A
MESA – GRANDAS DE SALIMA
Lundi,
24 septembre 2018
Jour
6
19 km
Contrairement à mes craintes j’ai
bien dormi dans le dortoir de l’albergue et tous les occupants semblaient être
préoccupés par le même souci – dormir et respecter le sommeil des autres ce qui
loin d’être le cas dans toutes les gîtes et/ou albergues.
Si à Oviedo le jour se levait
encore vers huit heures, tel n’est plus le cas quelques jours après. Si on veut
partir sans devoir se servir d’une lampe frontale et risquer de ne pas être vu par
un véhicule, il faut attendre huit heures un quart. Dès le départ nous passons
de huit cent soixante à mille quatre-vingt mètres, le tout en moins de deux
kilomètres. Pour être servi, on est servi le tout accompagné d’une brise
matinale plutôt froide. Il faut donc revêtir un peu plus qu’un simple T-shirt
mais sans exagérer pour éviter de transpirer au sommet. Il y en a quelques-uns
qui ont pris le devant pour accéder au plus vite au niveau du prêt à revêtir
quand le moment se présente, à savoir une écharpe fine – question de protéger sa
nuque, non pour monter mais pour mettre une fois l’effort fini pour éviter
ainsi tout refroidissement inutile.
Sur notre gauche dans le
brouillard un bruit monotone – on sait de quoi il s’agit mais on ne peut pas
les voir ce qui pourrait être source d’inquiétude – un autre parc d’éoliennes. C’est
bizarre comment l’être humain passe dans des conditions pareilles immédiatement
d’un régime décontracté dans celui de prudence. C’est un peu comme les ânes
qui, contrairement aux chevaux qui ont plutôt tendance à prendre la fuite, restent
sur leurs pas – examinent la situation et continuent normalement s’ils peuvent
associer le bruit à quelque chose de connu.
Par la suite commence une
descente de huit kilomètres pour passer de mille quatre-vingt à deux cent
quatre-vingt-deux mètres. Au début il n’y a pas trop de végétation mais dès
qu’on atteint la limite où poussent les arbres on a l’impression de passer dans
un autre monde. Rien que des troncs de sapins calcinés avec une végétation au
sol qui peu à peu reprend le dessus. L’année passée il devait y avoir eu le feu
par ici et en passant par la forêt d’antan, nous nous rendions compte de la
tenaille dans laquelle on serait prise si jamais un feu devait se déclencher
dans toutes ces forêts ultra sèches dans lesquelles nous sommes déjà passées et
qui se trouvent encore devant nous. La chance d’y échapper serait probablement
minime, les quelques fossés pour chercher un refuge ne présenteraient guerre
une protection suffisante à cause de l’asphyxie, resterait la fuite en avant
mais dans ce cas il faudrait bien connaître le terrain. A la première vue du
lac artificiel de Salime, force est de constater que les arbres ont brûlé
jusqu’à la limite de l’eau.

### Consignes de l'exercice
Pourriez-vous recopier le passage du récit d'étape qui commence par « Si à Oviedo » et se termine par « tout refroidissement inutile. », en substituant « torche électrique » à « lampe frontale » ? Les données qui suivent n'ont aucun rapport avec le récit d'étape.

### Données
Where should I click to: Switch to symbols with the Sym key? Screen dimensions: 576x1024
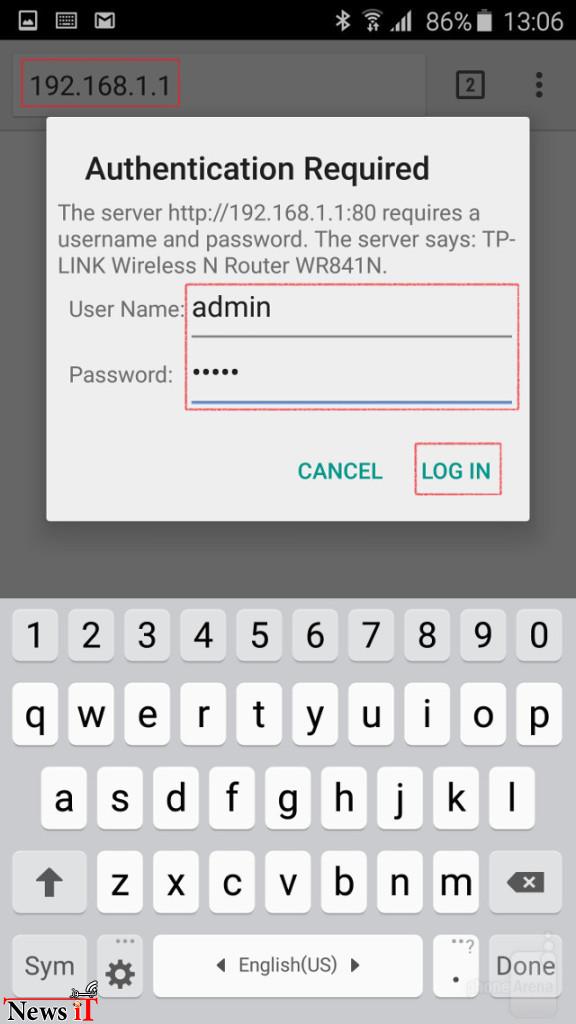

### Résultat de l'exercice
Si à Oviedo le jour se levait
encore vers huit heures, tel n’est plus le cas quelques jours après. Si on veut
partir sans devoir se servir d’une torche électrique et risquer de ne pas être vu par
un véhicule, il faut attendre huit heures un quart. Dès le départ nous passons
de huit cent soixante à mille quatre-vingt mètres, le tout en moins de deux
kilomètres. Pour être servi, on est servi le tout accompagné d’une brise
matinale plutôt froide. Il faut donc revêtir un peu plus qu’un simple T-shirt
mais sans exagérer pour éviter de transpirer au sommet. Il y en a quelques-uns
qui ont pris le devant pour accéder au plus vite au niveau du prêt à revêtir
quand le moment se présente, à savoir une écharpe fine – question de protéger sa
nuque, non pour monter mais pour mettre une fois l’effort fini pour éviter
ainsi tout refroidissement inutile.